TASK DESCRIPTION: The entries below are to be repeated exactly as they stand.

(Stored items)
============================================================
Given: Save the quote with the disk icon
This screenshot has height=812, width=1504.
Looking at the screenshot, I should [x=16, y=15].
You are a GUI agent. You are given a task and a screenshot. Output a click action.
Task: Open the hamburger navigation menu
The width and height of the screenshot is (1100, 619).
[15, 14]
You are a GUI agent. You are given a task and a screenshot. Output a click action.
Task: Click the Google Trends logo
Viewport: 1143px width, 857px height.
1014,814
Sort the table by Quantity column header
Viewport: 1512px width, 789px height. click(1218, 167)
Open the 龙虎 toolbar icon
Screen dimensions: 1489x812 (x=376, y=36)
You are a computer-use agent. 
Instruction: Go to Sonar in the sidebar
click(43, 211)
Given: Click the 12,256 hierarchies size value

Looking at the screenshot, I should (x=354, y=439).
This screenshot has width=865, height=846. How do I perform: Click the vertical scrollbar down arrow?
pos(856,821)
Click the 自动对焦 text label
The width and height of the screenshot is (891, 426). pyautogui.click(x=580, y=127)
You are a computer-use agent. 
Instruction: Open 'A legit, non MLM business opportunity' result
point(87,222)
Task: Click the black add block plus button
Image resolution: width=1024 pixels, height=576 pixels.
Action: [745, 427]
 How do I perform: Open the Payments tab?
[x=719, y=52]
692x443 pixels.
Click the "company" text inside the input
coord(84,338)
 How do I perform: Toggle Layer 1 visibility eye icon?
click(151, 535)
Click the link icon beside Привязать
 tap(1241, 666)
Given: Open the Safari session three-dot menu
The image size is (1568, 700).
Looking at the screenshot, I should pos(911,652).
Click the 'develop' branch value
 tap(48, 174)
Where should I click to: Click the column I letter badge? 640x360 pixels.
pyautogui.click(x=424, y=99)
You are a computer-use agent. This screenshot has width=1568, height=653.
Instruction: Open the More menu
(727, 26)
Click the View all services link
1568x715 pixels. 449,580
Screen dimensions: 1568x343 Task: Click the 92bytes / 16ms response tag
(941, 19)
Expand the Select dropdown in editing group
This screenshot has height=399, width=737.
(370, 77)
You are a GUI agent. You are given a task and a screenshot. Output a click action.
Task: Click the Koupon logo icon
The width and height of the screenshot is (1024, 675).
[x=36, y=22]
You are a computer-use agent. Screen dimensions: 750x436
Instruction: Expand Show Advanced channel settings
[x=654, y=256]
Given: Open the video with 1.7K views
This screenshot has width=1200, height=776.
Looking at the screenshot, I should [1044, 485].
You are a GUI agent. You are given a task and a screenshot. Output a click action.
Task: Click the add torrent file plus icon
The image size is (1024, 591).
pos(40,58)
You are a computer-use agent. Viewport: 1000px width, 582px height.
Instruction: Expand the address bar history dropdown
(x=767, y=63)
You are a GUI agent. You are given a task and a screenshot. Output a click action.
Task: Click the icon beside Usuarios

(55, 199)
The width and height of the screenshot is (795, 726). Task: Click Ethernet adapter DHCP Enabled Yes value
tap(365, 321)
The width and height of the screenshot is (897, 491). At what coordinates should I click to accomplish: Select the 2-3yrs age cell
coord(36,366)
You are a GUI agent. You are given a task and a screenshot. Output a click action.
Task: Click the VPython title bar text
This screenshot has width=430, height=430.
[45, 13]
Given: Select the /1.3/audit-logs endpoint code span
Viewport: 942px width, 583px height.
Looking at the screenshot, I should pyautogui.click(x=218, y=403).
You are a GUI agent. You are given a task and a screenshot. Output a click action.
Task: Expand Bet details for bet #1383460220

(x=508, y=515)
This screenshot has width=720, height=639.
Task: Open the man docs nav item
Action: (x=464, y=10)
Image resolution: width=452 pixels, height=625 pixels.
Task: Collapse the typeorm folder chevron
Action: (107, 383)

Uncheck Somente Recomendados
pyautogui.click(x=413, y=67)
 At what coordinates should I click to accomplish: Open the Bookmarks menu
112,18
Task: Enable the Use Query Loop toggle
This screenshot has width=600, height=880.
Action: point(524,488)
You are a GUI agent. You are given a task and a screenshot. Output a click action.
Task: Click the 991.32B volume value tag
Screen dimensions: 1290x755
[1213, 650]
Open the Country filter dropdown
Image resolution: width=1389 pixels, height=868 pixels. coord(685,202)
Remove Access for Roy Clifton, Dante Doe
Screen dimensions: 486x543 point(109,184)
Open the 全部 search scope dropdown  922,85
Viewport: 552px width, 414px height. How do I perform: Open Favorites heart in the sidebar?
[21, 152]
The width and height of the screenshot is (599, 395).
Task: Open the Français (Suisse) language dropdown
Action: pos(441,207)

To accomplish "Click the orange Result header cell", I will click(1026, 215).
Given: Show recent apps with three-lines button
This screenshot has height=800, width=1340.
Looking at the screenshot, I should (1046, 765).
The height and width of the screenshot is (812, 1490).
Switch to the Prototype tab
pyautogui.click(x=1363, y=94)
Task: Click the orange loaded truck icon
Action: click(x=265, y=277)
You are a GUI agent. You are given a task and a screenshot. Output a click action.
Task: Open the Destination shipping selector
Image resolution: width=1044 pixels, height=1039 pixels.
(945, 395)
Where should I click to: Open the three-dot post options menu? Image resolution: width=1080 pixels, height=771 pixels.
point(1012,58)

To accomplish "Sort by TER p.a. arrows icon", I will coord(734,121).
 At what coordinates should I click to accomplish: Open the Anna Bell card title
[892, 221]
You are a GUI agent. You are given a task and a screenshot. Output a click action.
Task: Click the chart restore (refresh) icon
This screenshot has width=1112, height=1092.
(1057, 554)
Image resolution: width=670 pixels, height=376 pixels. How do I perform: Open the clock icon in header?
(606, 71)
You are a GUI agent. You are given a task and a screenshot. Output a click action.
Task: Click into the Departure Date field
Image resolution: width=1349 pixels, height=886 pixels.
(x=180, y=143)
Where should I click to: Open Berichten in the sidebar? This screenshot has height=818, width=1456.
============================================================
EXERCISE OUTPUT:
Given: Save the quote with the disk icon
This screenshot has height=812, width=1504.
Looking at the screenshot, I should [x=16, y=15].
You are a GUI agent. You are given a task and a screenshot. Output a click action.
Task: Open the hamburger navigation menu
The width and height of the screenshot is (1100, 619).
[15, 14]
You are a GUI agent. You are given a task and a screenshot. Output a click action.
Task: Click the Google Trends logo
Viewport: 1143px width, 857px height.
1014,814
Sort the table by Quantity column header
Viewport: 1512px width, 789px height. click(1218, 167)
Open the 龙虎 toolbar icon
Screen dimensions: 1489x812 (x=376, y=36)
You are a computer-use agent. 
Instruction: Go to Sonar in the sidebar
click(43, 211)
Given: Click the 12,256 hierarchies size value

Looking at the screenshot, I should (x=354, y=439).
This screenshot has width=865, height=846. How do I perform: Click the vertical scrollbar down arrow?
pos(856,821)
Click the 自动对焦 text label
The width and height of the screenshot is (891, 426). pyautogui.click(x=580, y=127)
You are a computer-use agent. 
Instruction: Open 'A legit, non MLM business opportunity' result
point(87,222)
Task: Click the black add block plus button
Image resolution: width=1024 pixels, height=576 pixels.
Action: [745, 427]
 How do I perform: Open the Payments tab?
[x=719, y=52]
692x443 pixels.
Click the "company" text inside the input
coord(84,338)
 How do I perform: Toggle Layer 1 visibility eye icon?
click(151, 535)
Click the link icon beside Привязать
 tap(1241, 666)
Given: Open the Safari session three-dot menu
The image size is (1568, 700).
Looking at the screenshot, I should pos(911,652).
Click the 'develop' branch value
 tap(48, 174)
Where should I click to: Click the column I letter badge? 640x360 pixels.
pyautogui.click(x=424, y=99)
You are a computer-use agent. This screenshot has width=1568, height=653.
Instruction: Open the More menu
(727, 26)
Click the View all services link
1568x715 pixels. 449,580
Screen dimensions: 1568x343 Task: Click the 92bytes / 16ms response tag
(941, 19)
Expand the Select dropdown in editing group
This screenshot has height=399, width=737.
(370, 77)
You are a GUI agent. You are given a task and a screenshot. Output a click action.
Task: Click the Koupon logo icon
The width and height of the screenshot is (1024, 675).
[x=36, y=22]
You are a computer-use agent. Screen dimensions: 750x436
Instruction: Expand Show Advanced channel settings
[x=654, y=256]
Given: Open the video with 1.7K views
This screenshot has width=1200, height=776.
Looking at the screenshot, I should [1044, 485].
You are a GUI agent. You are given a task and a screenshot. Output a click action.
Task: Click the add torrent file plus icon
The image size is (1024, 591).
pos(40,58)
You are a computer-use agent. Viewport: 1000px width, 582px height.
Instruction: Expand the address bar history dropdown
(x=767, y=63)
You are a GUI agent. You are given a task and a screenshot. Output a click action.
Task: Click the icon beside Usuarios

(55, 199)
The width and height of the screenshot is (795, 726). Task: Click Ethernet adapter DHCP Enabled Yes value
tap(365, 321)
The width and height of the screenshot is (897, 491). At what coordinates should I click to accomplish: Select the 2-3yrs age cell
coord(36,366)
You are a GUI agent. You are given a task and a screenshot. Output a click action.
Task: Click the VPython title bar text
This screenshot has width=430, height=430.
[45, 13]
Given: Select the /1.3/audit-logs endpoint code span
Viewport: 942px width, 583px height.
Looking at the screenshot, I should pyautogui.click(x=218, y=403).
You are a GUI agent. You are given a task and a screenshot. Output a click action.
Task: Expand Bet details for bet #1383460220

(x=508, y=515)
This screenshot has width=720, height=639.
Task: Open the man docs nav item
Action: (x=464, y=10)
Image resolution: width=452 pixels, height=625 pixels.
Task: Collapse the typeorm folder chevron
Action: (107, 383)

Uncheck Somente Recomendados
pyautogui.click(x=413, y=67)
 At what coordinates should I click to accomplish: Open the Bookmarks menu
112,18
Task: Enable the Use Query Loop toggle
This screenshot has width=600, height=880.
Action: point(524,488)
You are a GUI agent. You are given a task and a screenshot. Output a click action.
Task: Click the 991.32B volume value tag
Screen dimensions: 1290x755
[1213, 650]
Open the Country filter dropdown
Image resolution: width=1389 pixels, height=868 pixels. coord(685,202)
Remove Access for Roy Clifton, Dante Doe
Screen dimensions: 486x543 point(109,184)
Open the 全部 search scope dropdown  922,85
Viewport: 552px width, 414px height. How do I perform: Open Favorites heart in the sidebar?
[21, 152]
The width and height of the screenshot is (599, 395).
Task: Open the Français (Suisse) language dropdown
Action: pos(441,207)

To accomplish "Click the orange Result header cell", I will click(1026, 215).
Given: Show recent apps with three-lines button
This screenshot has height=800, width=1340.
Looking at the screenshot, I should (1046, 765).
The height and width of the screenshot is (812, 1490).
Switch to the Prototype tab
pyautogui.click(x=1363, y=94)
Task: Click the orange loaded truck icon
Action: click(x=265, y=277)
You are a GUI agent. You are given a task and a screenshot. Output a click action.
Task: Open the Destination shipping selector
Image resolution: width=1044 pixels, height=1039 pixels.
(945, 395)
Where should I click to: Open the three-dot post options menu? Image resolution: width=1080 pixels, height=771 pixels.
point(1012,58)

To accomplish "Sort by TER p.a. arrows icon", I will coord(734,121).
 At what coordinates should I click to accomplish: Open the Anna Bell card title
[892, 221]
You are a GUI agent. You are given a task and a screenshot. Output a click action.
Task: Click the chart restore (refresh) icon
This screenshot has width=1112, height=1092.
(1057, 554)
Image resolution: width=670 pixels, height=376 pixels. How do I perform: Open the clock icon in header?
(606, 71)
You are a GUI agent. You are given a task and a screenshot. Output a click action.
Task: Click into the Departure Date field
Image resolution: width=1349 pixels, height=886 pixels.
(x=180, y=143)
Where should I click to: Open Berichten in the sidebar? This screenshot has height=818, width=1456.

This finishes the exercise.